__TASKS__:
a – According to the text on provincial highways in Nepal, what are the Transport Infrastructure Directorate or Infrastructure Development Directorate departments responsible for?
b – Decide whether each statement agrees with the text on provincial highways in Nepal, answering yes or no and quoting the deciding words: (i) These departments exist in all seven provinces of Nepal. (ii) These departments are responsible for national highways. (iii) Each department sits in a Provincial Ministry under the Ministry of Physical Infrastructure and Transport.

__TEXT SECTION__:
····················

= Provincial highways in Nepal =

Transport Infrastructure Directorate (TID) or Infrastructure Development Directorate (IDD) is a department in the Provincial Ministry under Ministry of Physical Infrastructure and Transport (MoPID) in all seven provinces of Nepal. These departments are responsible for provincial road and infrastructure in related provinces.

····················

[Item coordinate data]
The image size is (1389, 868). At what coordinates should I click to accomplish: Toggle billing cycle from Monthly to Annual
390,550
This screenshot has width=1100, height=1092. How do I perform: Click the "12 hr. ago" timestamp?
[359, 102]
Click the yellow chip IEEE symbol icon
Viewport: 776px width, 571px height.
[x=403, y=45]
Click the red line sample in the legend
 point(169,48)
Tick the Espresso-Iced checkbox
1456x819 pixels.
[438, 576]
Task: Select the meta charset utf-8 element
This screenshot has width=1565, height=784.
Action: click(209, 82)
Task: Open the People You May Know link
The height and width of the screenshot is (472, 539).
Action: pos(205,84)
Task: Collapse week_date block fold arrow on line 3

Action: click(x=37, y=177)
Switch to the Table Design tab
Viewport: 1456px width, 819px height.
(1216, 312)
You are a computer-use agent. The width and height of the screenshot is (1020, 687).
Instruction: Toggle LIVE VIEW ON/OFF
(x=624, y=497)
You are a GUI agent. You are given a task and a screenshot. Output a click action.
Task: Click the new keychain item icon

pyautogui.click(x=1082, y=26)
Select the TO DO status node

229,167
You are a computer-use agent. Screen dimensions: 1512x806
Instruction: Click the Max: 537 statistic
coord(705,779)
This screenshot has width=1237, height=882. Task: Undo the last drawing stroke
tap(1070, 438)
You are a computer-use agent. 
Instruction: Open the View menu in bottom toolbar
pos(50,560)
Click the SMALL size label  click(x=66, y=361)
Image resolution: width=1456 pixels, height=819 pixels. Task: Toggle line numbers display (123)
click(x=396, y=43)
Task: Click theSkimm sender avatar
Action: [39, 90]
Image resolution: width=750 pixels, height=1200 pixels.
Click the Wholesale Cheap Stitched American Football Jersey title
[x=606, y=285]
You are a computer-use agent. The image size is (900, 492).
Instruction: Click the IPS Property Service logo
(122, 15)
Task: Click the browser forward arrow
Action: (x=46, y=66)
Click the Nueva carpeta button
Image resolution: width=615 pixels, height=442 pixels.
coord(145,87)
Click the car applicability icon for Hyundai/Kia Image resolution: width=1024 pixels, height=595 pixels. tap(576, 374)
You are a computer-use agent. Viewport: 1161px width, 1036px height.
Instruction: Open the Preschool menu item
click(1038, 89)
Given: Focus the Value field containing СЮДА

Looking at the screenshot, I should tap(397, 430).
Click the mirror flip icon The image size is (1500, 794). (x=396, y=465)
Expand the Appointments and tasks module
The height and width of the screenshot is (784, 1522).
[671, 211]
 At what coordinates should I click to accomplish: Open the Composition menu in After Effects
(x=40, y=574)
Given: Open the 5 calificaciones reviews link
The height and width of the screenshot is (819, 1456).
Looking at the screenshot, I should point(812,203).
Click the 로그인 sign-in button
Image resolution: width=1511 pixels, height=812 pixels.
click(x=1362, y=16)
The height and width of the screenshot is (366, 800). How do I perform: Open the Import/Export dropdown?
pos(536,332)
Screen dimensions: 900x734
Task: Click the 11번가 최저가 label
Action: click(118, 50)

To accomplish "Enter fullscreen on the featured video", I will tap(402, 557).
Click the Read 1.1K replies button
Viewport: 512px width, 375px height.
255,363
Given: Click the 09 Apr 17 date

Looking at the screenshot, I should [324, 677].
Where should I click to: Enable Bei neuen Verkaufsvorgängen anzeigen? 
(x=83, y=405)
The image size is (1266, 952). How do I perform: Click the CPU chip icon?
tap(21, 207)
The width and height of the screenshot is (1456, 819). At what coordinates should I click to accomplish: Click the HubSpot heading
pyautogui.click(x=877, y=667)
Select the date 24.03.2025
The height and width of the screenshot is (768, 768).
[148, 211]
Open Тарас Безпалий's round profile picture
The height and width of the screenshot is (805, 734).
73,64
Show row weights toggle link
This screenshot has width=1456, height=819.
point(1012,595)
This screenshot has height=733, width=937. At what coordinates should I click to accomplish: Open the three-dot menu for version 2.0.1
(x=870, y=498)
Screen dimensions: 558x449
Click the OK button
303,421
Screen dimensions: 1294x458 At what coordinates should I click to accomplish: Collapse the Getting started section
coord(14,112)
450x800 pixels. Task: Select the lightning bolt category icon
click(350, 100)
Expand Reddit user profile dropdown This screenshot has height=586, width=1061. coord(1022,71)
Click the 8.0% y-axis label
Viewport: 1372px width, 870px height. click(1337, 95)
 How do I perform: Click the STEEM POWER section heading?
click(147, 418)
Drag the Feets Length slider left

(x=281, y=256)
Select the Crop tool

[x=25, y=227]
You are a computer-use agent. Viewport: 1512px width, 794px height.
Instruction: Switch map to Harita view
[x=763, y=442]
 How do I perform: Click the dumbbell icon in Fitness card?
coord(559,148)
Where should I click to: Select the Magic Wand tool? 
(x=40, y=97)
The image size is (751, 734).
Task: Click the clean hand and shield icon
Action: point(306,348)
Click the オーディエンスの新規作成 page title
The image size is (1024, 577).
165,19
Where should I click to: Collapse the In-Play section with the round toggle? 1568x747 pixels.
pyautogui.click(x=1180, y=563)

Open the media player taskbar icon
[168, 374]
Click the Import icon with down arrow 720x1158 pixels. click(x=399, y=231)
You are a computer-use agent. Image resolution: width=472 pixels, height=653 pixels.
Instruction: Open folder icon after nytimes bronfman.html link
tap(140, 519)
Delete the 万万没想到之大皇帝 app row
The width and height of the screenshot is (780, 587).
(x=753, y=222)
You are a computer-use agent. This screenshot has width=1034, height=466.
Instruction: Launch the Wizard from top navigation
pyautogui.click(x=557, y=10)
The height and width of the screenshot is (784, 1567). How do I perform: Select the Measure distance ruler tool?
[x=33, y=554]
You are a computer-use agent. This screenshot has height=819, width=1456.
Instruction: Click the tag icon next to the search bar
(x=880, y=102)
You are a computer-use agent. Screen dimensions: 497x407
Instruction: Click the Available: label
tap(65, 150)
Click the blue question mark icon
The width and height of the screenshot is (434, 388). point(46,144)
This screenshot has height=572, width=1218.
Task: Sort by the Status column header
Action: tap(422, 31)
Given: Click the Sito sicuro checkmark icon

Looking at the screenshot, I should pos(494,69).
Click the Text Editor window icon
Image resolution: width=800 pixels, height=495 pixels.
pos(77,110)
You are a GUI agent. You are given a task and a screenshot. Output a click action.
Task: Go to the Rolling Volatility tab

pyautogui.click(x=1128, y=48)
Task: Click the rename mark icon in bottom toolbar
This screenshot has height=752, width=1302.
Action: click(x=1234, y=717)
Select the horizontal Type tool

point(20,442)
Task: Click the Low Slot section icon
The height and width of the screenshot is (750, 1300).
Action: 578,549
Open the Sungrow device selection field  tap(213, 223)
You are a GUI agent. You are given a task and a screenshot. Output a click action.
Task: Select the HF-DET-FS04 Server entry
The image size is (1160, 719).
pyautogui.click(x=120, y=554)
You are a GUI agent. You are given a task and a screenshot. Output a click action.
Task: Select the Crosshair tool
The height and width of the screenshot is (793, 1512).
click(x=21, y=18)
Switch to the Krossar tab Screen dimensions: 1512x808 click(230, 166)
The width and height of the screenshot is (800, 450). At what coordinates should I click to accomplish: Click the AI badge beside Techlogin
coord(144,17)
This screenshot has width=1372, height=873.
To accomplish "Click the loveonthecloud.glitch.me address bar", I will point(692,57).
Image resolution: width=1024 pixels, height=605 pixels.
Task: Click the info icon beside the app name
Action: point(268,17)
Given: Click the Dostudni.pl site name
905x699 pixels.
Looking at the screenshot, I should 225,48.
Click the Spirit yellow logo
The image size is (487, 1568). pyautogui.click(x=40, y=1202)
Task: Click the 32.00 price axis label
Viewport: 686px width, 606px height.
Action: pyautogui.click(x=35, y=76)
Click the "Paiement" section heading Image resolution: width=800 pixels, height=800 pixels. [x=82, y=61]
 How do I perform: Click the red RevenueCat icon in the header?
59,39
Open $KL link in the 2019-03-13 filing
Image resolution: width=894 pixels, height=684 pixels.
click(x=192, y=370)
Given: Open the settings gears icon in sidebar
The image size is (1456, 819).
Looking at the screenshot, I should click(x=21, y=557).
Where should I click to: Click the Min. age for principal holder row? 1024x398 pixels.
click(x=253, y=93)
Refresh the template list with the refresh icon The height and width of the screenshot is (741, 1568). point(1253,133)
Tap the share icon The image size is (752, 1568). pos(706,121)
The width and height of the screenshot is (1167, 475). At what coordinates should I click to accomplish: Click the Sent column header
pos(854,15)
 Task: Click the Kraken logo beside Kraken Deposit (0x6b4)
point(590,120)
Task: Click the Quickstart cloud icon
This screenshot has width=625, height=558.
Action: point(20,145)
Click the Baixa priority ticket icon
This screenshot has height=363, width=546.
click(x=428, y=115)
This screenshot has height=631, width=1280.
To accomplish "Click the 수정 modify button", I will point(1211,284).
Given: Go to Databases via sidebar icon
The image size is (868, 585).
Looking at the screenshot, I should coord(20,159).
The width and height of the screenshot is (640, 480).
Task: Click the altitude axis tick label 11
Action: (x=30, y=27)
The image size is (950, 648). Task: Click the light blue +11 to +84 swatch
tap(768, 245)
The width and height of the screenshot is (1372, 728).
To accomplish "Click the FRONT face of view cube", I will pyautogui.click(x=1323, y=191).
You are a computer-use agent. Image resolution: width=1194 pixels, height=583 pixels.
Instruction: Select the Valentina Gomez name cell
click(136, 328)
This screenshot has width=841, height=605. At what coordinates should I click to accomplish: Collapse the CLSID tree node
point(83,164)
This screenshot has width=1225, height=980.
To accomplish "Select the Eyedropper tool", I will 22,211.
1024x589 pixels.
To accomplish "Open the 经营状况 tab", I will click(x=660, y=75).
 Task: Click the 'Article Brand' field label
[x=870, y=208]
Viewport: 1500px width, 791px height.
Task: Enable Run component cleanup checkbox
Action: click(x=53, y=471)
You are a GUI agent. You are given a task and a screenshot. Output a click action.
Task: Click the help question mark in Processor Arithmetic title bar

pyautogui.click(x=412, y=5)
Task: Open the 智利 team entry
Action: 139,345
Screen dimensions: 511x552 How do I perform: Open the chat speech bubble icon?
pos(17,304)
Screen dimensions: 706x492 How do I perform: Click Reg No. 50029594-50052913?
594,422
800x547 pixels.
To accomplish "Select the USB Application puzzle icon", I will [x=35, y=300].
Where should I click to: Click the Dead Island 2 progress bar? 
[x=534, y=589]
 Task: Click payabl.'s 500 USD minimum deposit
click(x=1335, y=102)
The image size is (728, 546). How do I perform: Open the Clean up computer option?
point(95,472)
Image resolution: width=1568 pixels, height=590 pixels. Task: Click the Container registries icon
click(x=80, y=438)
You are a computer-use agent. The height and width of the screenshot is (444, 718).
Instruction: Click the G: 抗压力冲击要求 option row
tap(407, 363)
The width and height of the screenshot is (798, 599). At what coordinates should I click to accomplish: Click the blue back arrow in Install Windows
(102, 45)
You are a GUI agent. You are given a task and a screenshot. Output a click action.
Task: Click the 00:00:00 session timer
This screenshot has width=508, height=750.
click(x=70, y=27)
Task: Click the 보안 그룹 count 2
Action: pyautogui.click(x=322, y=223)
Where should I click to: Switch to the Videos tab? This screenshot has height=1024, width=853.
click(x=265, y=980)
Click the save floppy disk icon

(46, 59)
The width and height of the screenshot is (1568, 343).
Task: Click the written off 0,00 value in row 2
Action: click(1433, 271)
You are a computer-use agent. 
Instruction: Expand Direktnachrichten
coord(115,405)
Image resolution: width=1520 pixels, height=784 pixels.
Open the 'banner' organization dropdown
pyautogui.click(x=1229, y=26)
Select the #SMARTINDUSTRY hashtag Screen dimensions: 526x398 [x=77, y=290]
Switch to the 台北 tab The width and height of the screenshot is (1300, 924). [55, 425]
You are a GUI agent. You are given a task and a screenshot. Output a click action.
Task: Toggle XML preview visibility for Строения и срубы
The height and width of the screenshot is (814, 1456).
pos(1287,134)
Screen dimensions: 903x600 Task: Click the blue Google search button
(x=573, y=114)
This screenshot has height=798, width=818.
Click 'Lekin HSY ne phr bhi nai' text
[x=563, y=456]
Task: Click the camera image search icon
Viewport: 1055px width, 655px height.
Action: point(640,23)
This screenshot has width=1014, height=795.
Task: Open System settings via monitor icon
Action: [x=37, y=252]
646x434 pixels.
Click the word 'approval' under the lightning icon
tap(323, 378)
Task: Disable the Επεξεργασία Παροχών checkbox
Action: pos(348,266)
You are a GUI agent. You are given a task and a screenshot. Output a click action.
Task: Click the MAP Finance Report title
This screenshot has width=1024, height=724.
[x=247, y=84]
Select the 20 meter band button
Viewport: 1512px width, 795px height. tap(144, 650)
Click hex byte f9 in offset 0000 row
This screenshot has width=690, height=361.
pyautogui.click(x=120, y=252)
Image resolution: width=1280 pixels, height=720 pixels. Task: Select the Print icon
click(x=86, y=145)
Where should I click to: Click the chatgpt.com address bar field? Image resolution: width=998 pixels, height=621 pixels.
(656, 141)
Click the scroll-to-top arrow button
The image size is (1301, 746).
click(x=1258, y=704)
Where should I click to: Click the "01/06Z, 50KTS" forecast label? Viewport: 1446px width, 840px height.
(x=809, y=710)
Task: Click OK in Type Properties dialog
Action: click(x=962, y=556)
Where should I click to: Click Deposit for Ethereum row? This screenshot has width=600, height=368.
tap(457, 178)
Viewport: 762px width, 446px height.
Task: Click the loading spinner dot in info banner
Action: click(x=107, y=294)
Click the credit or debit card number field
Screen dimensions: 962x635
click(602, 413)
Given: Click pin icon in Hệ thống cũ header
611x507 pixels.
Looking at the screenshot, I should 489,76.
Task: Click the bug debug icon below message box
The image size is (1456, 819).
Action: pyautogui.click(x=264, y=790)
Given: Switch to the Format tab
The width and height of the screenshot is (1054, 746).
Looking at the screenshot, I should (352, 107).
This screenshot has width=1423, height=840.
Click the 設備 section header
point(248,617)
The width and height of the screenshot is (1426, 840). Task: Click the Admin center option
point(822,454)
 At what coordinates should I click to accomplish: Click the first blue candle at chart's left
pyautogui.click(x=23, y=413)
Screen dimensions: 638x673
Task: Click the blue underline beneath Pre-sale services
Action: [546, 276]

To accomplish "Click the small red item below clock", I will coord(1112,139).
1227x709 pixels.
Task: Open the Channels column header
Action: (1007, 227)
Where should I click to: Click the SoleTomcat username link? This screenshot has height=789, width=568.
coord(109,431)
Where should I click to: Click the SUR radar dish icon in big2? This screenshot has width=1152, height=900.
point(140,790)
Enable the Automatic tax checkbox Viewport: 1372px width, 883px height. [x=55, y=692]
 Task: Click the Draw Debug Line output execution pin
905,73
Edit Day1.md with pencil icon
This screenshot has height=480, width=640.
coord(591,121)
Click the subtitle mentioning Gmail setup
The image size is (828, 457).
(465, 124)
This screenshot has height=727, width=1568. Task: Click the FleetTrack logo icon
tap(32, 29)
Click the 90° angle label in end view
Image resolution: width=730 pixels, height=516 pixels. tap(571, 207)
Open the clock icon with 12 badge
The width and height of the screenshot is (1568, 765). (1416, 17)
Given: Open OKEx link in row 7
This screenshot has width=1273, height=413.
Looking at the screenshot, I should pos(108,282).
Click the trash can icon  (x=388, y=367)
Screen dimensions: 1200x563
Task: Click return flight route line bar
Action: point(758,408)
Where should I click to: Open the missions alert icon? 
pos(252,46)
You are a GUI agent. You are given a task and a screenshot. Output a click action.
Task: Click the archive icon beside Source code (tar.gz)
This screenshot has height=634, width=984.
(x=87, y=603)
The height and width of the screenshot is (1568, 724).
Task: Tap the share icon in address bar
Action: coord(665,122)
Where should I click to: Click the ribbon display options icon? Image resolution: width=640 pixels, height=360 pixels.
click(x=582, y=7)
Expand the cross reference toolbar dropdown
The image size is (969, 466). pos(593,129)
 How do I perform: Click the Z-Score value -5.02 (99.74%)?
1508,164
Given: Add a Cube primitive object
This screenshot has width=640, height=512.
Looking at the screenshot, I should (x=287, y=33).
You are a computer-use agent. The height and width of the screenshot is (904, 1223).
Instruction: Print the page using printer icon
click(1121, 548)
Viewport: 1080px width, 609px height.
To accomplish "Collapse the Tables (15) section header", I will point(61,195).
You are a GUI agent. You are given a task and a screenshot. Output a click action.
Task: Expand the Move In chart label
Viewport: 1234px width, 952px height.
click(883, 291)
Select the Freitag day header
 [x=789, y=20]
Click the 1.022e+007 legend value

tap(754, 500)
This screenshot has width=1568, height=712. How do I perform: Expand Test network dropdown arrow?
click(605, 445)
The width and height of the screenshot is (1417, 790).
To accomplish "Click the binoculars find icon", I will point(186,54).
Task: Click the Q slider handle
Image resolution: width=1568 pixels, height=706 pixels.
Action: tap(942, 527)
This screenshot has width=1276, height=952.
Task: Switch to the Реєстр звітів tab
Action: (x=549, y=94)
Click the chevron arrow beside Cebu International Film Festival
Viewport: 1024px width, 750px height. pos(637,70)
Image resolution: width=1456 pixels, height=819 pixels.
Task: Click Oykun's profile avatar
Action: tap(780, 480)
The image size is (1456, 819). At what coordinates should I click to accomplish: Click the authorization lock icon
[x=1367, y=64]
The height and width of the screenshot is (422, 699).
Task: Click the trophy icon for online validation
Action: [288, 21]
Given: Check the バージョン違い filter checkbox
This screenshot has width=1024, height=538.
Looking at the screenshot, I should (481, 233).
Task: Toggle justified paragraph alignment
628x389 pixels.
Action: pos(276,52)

····················

__EXPECTED ANSWERS__:
a – They are responsible for provincial road and infrastructure in related provinces.

b –
(i) Yes: "in all seven provinces of Nepal"
(ii) No: "responsible for provincial road and infrastructure in related provinces"
(iii) Yes: "a department in the Provincial Ministry under Ministry of Physical Infrastructure and Transport (MoPID)"